Diferenciando cetoadaptação e cetose em dietas com pouco ou nenhum carboidrato


Na discussão sobre dietas com pouco carboidrato, costuma-se tratar como sinônimos três conceitos diferentes: usar mais gordura como combustível, estar em cetose e estar “cetoadaptado”. Na prática clínica e na pesquisa, porém, essas ideias não se sobrepõem perfeitamente.

O’Hearn, em um artigo conceitual publicado na Frontiers in Nutrition em 2024, propõe diferenciar de forma explícita metabolismo baseado em gordura, cetose e cetoadaptação, justamente para evitar confusões de interpretação em estudos e aplicações clínicas.

Esse artigo, somado a revisões sobre dietas com pouco carboidrato em diabetes, obesidade e performance física, permite mostrar que:

Estar adaptado a usar gordura como principal fonte de energia não significa obrigatoriamente estar em cetose o tempo todo, mesmo seguindo uma dieta com baixo ou nenhum carboidrato.

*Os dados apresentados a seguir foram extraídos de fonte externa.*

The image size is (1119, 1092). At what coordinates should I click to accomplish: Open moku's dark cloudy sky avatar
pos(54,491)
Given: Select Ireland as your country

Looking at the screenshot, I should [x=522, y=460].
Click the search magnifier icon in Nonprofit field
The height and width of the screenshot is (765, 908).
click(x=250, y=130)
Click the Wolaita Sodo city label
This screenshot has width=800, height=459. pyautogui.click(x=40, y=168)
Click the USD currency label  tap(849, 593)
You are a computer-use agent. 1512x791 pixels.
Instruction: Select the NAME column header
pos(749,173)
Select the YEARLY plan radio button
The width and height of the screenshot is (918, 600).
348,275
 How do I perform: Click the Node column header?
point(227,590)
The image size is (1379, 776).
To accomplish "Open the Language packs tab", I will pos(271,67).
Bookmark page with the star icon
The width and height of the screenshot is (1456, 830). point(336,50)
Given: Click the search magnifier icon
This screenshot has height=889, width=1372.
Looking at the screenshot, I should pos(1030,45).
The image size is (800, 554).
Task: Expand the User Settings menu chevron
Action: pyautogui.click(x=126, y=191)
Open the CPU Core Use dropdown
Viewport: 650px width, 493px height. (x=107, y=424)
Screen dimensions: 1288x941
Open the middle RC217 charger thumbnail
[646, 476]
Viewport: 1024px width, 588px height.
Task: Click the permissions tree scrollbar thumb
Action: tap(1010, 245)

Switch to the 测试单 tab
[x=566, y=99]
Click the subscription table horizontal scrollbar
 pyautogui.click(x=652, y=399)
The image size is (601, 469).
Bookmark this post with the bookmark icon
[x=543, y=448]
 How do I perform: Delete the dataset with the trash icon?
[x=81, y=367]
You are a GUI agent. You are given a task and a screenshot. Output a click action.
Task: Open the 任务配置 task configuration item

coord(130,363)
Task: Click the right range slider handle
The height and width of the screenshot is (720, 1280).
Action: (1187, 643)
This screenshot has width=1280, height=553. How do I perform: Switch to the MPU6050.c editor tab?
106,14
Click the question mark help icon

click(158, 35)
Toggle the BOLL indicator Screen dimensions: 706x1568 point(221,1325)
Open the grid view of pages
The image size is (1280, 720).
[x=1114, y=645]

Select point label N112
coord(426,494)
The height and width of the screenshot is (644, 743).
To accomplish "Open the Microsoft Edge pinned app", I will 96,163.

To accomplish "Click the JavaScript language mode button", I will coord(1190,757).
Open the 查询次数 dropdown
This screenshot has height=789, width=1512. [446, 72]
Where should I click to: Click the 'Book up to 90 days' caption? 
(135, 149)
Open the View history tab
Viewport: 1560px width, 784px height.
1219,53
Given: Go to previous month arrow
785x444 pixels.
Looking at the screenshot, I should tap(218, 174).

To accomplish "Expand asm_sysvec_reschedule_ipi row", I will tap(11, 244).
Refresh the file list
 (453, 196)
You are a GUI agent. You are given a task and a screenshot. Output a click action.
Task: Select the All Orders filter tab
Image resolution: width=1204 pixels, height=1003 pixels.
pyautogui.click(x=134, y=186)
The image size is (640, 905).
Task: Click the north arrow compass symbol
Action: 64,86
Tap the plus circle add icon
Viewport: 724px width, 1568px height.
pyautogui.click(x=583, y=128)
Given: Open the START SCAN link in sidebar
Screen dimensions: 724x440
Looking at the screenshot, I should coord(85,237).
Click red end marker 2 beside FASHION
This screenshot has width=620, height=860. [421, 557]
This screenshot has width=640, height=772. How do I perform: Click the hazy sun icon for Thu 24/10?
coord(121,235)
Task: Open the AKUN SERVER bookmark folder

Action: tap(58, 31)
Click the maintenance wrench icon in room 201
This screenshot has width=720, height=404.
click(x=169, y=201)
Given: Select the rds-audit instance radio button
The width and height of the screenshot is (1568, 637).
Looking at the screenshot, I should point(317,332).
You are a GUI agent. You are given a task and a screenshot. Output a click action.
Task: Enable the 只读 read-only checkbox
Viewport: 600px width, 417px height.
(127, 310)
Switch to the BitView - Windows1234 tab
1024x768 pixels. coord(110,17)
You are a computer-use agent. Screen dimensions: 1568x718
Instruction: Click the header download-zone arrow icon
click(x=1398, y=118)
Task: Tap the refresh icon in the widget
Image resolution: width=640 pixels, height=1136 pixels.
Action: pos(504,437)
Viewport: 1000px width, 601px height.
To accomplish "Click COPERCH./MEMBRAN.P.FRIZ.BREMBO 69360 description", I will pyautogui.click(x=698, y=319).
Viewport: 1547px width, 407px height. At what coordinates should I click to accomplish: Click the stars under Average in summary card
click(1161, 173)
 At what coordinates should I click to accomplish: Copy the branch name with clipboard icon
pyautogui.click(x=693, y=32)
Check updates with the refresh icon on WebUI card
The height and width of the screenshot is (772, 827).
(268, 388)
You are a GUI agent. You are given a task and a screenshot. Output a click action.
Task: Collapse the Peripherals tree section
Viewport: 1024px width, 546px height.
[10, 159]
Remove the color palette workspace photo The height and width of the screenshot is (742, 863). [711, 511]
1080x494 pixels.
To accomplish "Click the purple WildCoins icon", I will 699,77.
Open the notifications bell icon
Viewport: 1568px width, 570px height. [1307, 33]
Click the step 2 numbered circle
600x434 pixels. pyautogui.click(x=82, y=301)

A seguir, veremos essa distinção em passos.

1. O que é cetose nutricional?

Do ponto de vista bioquímico, cetose é definida como um estado em que há elevação sustentada de corpos cetônicos no sangue, geralmente na faixa de aproximadamente 0,5 a 3,0 mmol/L, com equilíbrio ácido-base preservado, em contraste com a cetoacidose patológica.(Wikipedia)

No artigo de 2024, O’Hearn define uma dieta cetogênica de maneira operacional: é aquela que, “independentemente da ingestão calórica exata”, leva a um metabolismo baseado em gordura marcado por cetose sustentada. Em outras palavras:

  • predomínio de gordura como combustível, medido, por exemplo, pelo quociente respiratório;
  • produção e uso contínuo de corpos cetônicos em níveis detectáveis.

Esse quadro costuma ocorrer quando:

  • o consumo de carboidratos é suficientemente baixo;
  • a ingestão de proteína não é alta a ponto de suprir, sozinha, a maior parte da glicose via gliconeogênese;
  • há disponibilidade adequada de gordura (dietética e/ou corporal).

2. O que é cetoadaptação ou adaptação à gordura?

No mesmo artigo, O’Hearn descreve que “o processo de mudança de um metabolismo baseado em glicose para um metabolismo baseado em gordura é chamado de cetoadaptação”.

Isso significa que:

  • em um metabolismo baseado em glicose, a maior parte da energia vem de glicose;
  • em um metabolismo baseado em gordura, a maior parte da energia vem de ácidos graxos e, em certos contextos, de corpos cetônicos.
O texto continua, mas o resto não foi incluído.